2. Les sources d'instabiité : Quels facteurs nuisent
aux politiques économiques ?
Si le choix leur est donné, les individus tout
comme les entreprises ayant de l'aversion pour le risque ont tendance à
opter pour des stratégies permettant de réaliser des gains dans
les plus prompts délais. Les effets que provoquent leurs
décisions sur le long terme et sur d'autres secteurs d'activité
n'entrent pas en ligne de compte. Dans le domaine de la finance par exemple,
cette attitude est qualifiée de myopie ou d'aveuglement au
désastre. Plus généralement, il s'agit
d'externalités négatives.
A l'inverse, l'investissement qui est une privation de
consommation imminente peut engendrer, dans bien des cas, des
bénéfices sociaux a posteriori. L'investissement dans le
domaine de l'éducation, la formation ou la culture illustre les effets
positifs ultérieurs de l'accumulation de capital humain sur les
individus et la société.
Il est à noter que ces externalités
positives ne profitent pas toujours à la génération qui en
est à l'origine et ne se manifestent que quelques cycles plus tard. Le
risque de voir apparaître des comportements problématiques
guidés par une logique opportuniste est omniprésent (attitude
répandue dans les gouvernements des PVD). Par conséquent, les
perspectives de gain immédiat fondées sur une vision de court
terme restent globalement en opposition avec les stratégies
d'accumulation de long terme propre à la logique de
développement.

# CONSIGNE:
Dans le passage sur les politiques économiques, de quelle manière qualifie-t-on, en finance, l'attitude qui consiste à privilégier les gains les plus rapides ?

# DONNÉES FOURNIES:
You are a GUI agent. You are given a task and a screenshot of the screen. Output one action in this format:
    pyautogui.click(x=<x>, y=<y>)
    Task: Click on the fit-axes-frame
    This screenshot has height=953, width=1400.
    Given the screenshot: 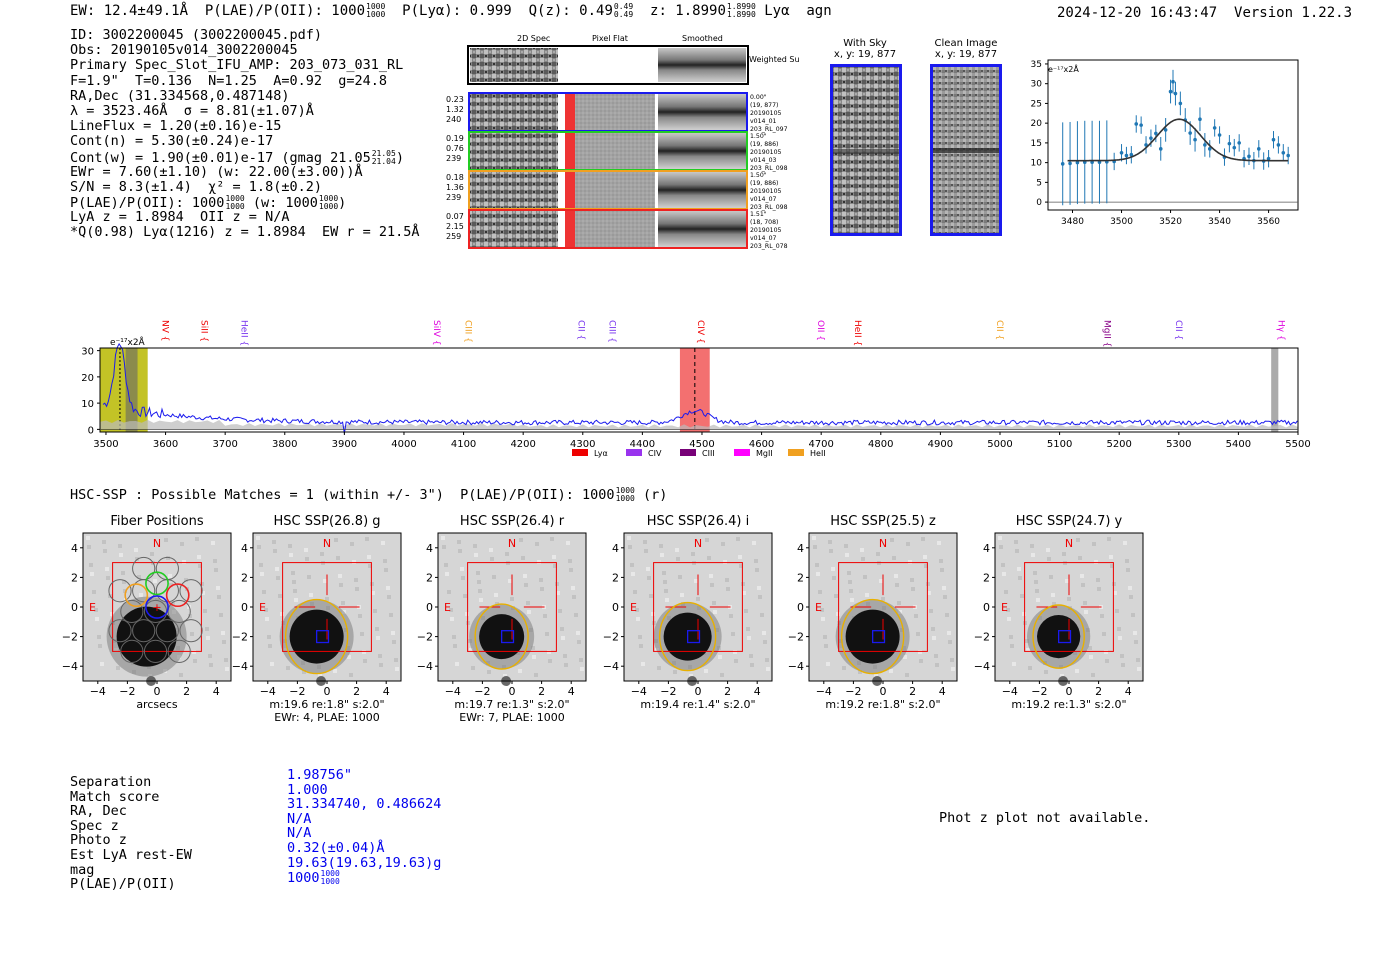 What is the action you would take?
    pyautogui.click(x=1173, y=135)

# RÉPONSE:
Elle est qualifiée de myopie ou d'aveuglement au désastre.